This Sunday, we’ll all tune in to the Season 5½th premiere of Breaking Bad to witness the final chapter in Walter White’s transformation from Mr. Chips to Scarface — though it’s pretty clear by now that the former has long since been out of the equation. Here, the Grantland staff recounts some of the more memorable stops on Walter White’s fall from grace.
Walter Blows Up Tuco’s Office
Jonah Keri: Breaking Bad, like most high-concept dramas for adults, has a bit of a problem. To reel in network approval and advertisers, many of these shows must punch you in the head very early on with “Holy shit!” moments, whether via giant plot twists, explosive violence, or both. The problem comes when these shows get picked up for second, third, fourth, and fifth seasons. There’s pressure to keep viewers’ attention, which often means raising the stakes with even more unlikely twists and blood-fests that can become almost cartoonish.
The most indelible moment in Breaking Bad history, the one you have in mind when you pester and annoy everyone you know until they commit to a Netflix binge is probably DINGDINGDINGDINGDINGDINGDING. That’s an all-timer, of course. But by the time Breaking Bad attempted its Walking Dead crossover, we already knew what Walt was capable of doing.
In this scene from Season 1, the image in our minds for the show’s protagonist is still Walter White the mild-mannered science teacher, not Heisenberg the empire builder. We can’t imagine how the flaccid character we’ve seen over the first few episodes of the show is going to escape a jam with an insane drug dealer in front of him and a pack of 350-pound henchmen behind him. That is, until our friend Mr. Fulminated Mercury makes an appearance.
I measure the quality of a TV moment by how long it takes me to close my jaw after the big reveal happens. Caught a week’s worth of flies after this one.
Walter Knocks (Blooper Reel)
Chris Ryan: I am a big fan of Breaking Bad bloopers because, come on, Breaking Bad bloopers. But nothing fills me with more joy than the thought of Bryan Cranston being a cutup in what might have been the series’ most chilling scene.
Walter Runs Over Some Drug Dealers
Emily Yoshida: After all, if you introduce a Pontiac Aztek in the first season, it has to go off in the fourth.
Sean Fennessey: One could make the case that unruly behavior in the face of a peace officer is an early warning shot in the coming of evil Walt — “Hellfire rained down on my house!” — but I’ll point to Mr. White cranking America’s “A Horse With No Name” as the true crime. No truly good man is in thrall to that kind of classic-rock pap.
Walter Wastes Food
Andy Greenwald: What kind of monster would waste a perfectly good pizza?

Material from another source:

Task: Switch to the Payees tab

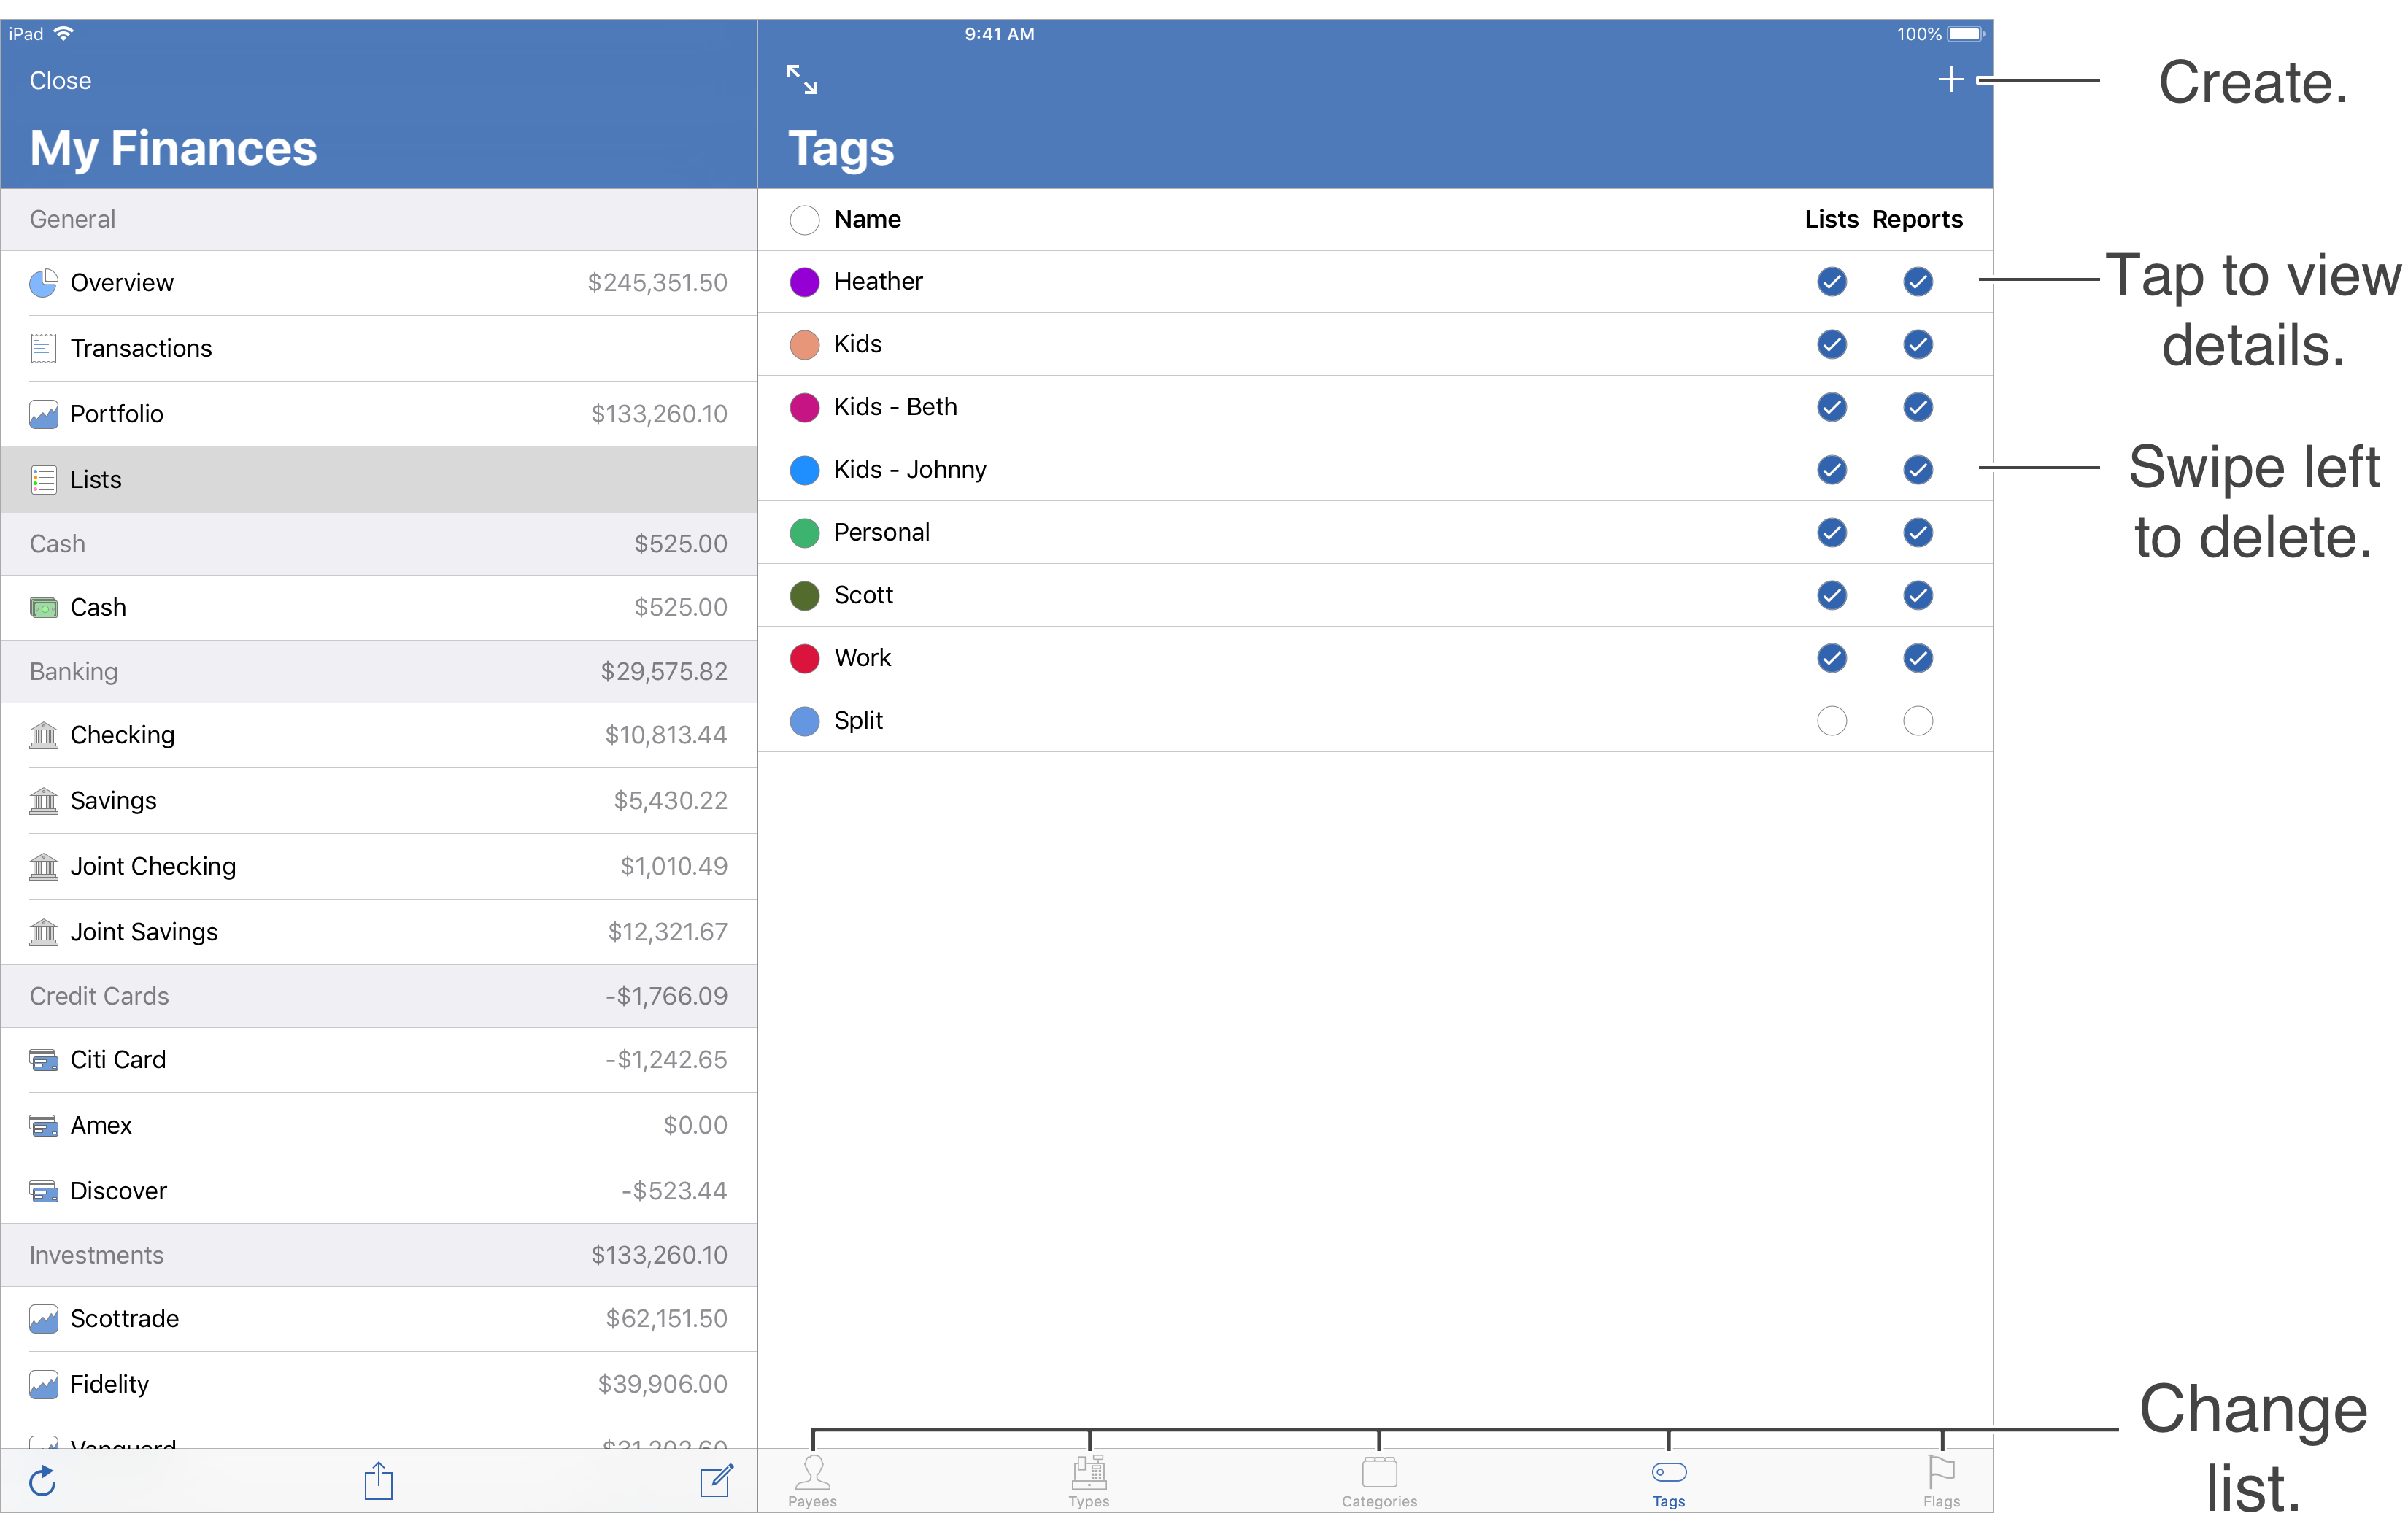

Walter Has Nine Inmates Shivved
Mark Lisanti: There was a time, early on, when Walter White was an adorable schlub in a gas mask and ill-fitting tighty-whities. We all still remember that guy, and that pair of baggy Fruit-of-the-Very-Sad-Looms has come to represent innocence lost, a last shred of skid-marked humanity abandoned in a sun-blasted desert. It’s pretty hard to forget an image like that.
By the time we arrived at “Gliding Over All,” the fifth-season half-finale, the old Walt was dead and buried, his transformation long complete. And there’s no better illustration than the prison massacre montage. The hyperefficient clockwork of a perfectly executed mass-murder is never so jauntily chilling as when it’s set to Nat King Cole’s crooning. We can’t know what kind of underthings Walter has treated himself to as his jump-suited proxies get to work wiping out Lydia’s list, but one imagines they fit a little better.
Walter Does Nothing
netw3rk: You can rationalize every death Walter has had a hand in — directly or indirectly — as being a drug-business-logical move toward self-preservation. Krazy 8, Emilio, Gus — they all meant Walter bodily harm. Jane Margolis, on the other hand, just wanted money. And Jesse. Walter could’ve simply let Jane and Jesse skip town with his money. You can see the wheels turning in Walter’s mind: resignation to being powerless to pry Jesse from Jane; panic when she begins to choke; and realization that he can simply do nothing, and benefit.